Wie kann man nur ein religiöses Motiv mit fundamentalistischem
Extremismus gleichsetzen? Was wäre passiert, wenn ein Lehrer mit einem
auffälligen christlichen oder jüdischen Motiv erschienen wäre?
Ich denke, manche Menschen nehmen sich einfach viel zu wenig Zeit, zu
unterscheiden: zum Beispiel dass Fundamentalismus meistens mit
Religion zusammenhängt, aber Religion nicht gleich Fundamentalismus
bedeutet!
Oder sie unterscheiden zu viel: zum Beispiel zwischen Christen und
"Heiden"!
Freilich gäbe es die Möglichkeit, wie in Frankreich, die Religion ganz
von den Schulen zu verbannen. Aber hier in Deutschland ist das
Verhältnis zwischen Kirche und Staat eben über das Konkordat geregelt.

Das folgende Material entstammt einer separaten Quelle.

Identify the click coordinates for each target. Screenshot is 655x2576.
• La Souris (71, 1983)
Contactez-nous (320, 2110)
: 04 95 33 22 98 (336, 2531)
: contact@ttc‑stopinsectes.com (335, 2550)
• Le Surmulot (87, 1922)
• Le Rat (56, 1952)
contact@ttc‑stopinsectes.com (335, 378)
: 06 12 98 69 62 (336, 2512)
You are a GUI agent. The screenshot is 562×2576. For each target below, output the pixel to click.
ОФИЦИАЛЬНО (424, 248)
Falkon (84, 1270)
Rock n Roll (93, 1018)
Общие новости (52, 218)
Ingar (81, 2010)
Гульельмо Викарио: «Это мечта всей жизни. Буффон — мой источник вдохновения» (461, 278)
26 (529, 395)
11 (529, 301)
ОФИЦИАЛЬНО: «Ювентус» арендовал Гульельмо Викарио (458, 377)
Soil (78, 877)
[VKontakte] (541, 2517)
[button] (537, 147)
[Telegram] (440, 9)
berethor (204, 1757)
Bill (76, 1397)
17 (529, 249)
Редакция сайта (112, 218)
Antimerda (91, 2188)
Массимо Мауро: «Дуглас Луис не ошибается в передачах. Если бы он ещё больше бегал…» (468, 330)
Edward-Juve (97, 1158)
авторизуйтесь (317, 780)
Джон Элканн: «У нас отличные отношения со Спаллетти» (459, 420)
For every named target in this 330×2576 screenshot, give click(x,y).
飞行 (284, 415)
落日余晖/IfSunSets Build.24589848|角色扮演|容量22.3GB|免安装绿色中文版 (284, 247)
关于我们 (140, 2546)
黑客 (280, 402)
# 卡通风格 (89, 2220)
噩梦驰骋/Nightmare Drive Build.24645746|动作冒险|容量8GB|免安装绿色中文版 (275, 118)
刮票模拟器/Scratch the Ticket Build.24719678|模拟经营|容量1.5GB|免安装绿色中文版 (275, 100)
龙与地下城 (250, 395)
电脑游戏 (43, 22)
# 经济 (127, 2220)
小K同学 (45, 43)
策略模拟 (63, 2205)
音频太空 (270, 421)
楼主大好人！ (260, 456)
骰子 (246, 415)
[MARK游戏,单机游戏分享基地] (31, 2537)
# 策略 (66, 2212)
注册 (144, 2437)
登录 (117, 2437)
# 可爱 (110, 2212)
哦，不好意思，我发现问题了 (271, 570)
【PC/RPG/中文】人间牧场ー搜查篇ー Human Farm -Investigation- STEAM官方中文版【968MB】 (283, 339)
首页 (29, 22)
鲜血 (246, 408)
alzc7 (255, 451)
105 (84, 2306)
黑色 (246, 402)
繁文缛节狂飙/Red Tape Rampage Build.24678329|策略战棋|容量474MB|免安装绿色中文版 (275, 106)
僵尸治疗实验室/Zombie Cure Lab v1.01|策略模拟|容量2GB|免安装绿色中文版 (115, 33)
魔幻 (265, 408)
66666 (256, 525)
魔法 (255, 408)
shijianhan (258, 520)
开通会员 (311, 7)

Und wo es Religionsunterricht gibt, da kann es keine religiöse
Neutralität geben, das wäre ein Widerspruch. Aber wieso sollte nur die
christliche Kirche ein Recht auf freies Bekenntnis haben?
Ein wenig mehr Pluralismus an
deutschen Schulen würde auch die Erziehung zur Toleranz erleichtern!
Solange keine einzige Partei für dieses freie Bekenntnis einsteht, ist
das meiner Meinung nach ein Armutszeugnis für die heutige Politik.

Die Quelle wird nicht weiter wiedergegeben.